Admit it–you know you want to vote for Marianne Williamson. And you can! That is, unless our increasingly un-patriotic anti-society devolves into a balkanized pseudo-state first. Oh, and climate change. Amos and Ex discuss all of this–the Orb Queen, patriotism, and the Right’s increasingly insurrectionary behavior–on the eve of Independence Day 2019.
The only Genesis is Peter Gabriel’s Genesis. Everything else is garbage. And it was Peter Gabriel we needed on the democratic debate stage in Florida last week, which was a well-coordinated bore. When not sleeping through it, then, Amos and Ex provide commentary on the first of two democratic debates for the 2020 presidential campaign.
The Baby Boomers (those born between 1946 and 1964) like to take credit for ending the Vietnam War and Nixon Administration and civilizing the United States through their work in the women’s and environmental movements in the 1970s. A more complete and historical analysis, though, tells the story of this “generation of sociopaths,” according to writer Bruce Gibney, who argues that this uniquely narcissistic and short-sighted nature is responsible for the social and economic policies that have brought our nation and planet to the brink of collapse. Amos and Ex discuss–let the Oedipal jokes fly, haters–connecting the Boomers to neoliberal economics, climate change, our crumbling of public infrastructure and education system, and the dismantling of social solidarity and American democracy generally.

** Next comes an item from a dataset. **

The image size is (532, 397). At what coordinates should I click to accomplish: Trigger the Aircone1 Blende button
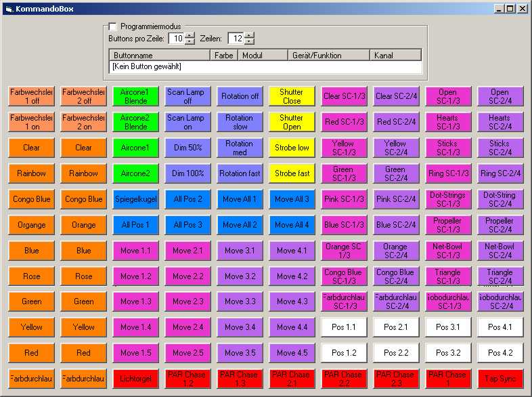point(135,96)
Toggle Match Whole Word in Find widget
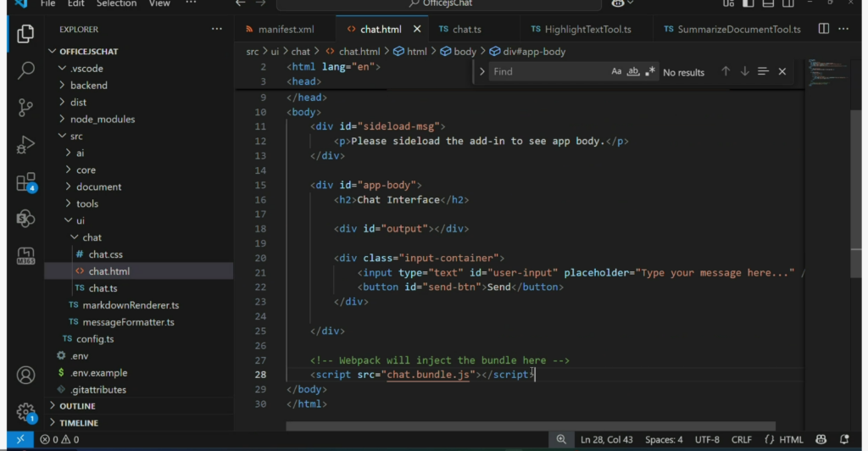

Consider this long public record: opposition to bussing for the purpose of school desegregation, votes in favor of the Defense of Marriage Act and the Iraq War, longstanding approval of the Hyde amendment outlawing use of public funds for anything resembling abortion services, and staunch support for the financial industry that continues to concentrate wealth and power in the hands of fewer Americans…. Southern conservative, right? Nope. That’s the legacy of “Uncle” Joe Biden, who, if this record were not enough to disqualify him from the democratic nomination for president, is also a rather handsy guy. Today Amos and Ex discuss the wide variety of reasons why voters can and must send Joe back to Delaware sooner rather than later.
Today, Amos and Ex chat with former North Dakota senator Byron Dorgan in a wide-ranging conversation that tackles everything from energy and health policy to Standing Rock. And disaster fiction. Beside his 2006 book on trade and outsourcing, Take This Job and Ship It, Dorgan has co-authored two remarkably apocalyptic novels with David Hagberg: Blowout (2012) and Gridlock (2013). The former takes on the very real threat of climate disaster and posits North Dakota as ground zero for the climate solutions that will have to emerge if humans are to save our civilization this century. And as the 2020 presidential campaign heats up, we get an answer to the question of why Dorgan never ran for President.
After starting with a new report on the cheaper-than-the-current-system cost of Medicare for All, Amos and Ex discuss the “inevitability” of a Bernie nomination (Joe Biden and the DNC notwithstanding), polling, and upstart oldster Mike Gravel. Also addressed are Noam Chomsky’s take on Donald Trump and the so-called “debate of the century” between Slavoj Zizek and Jordan Peterson.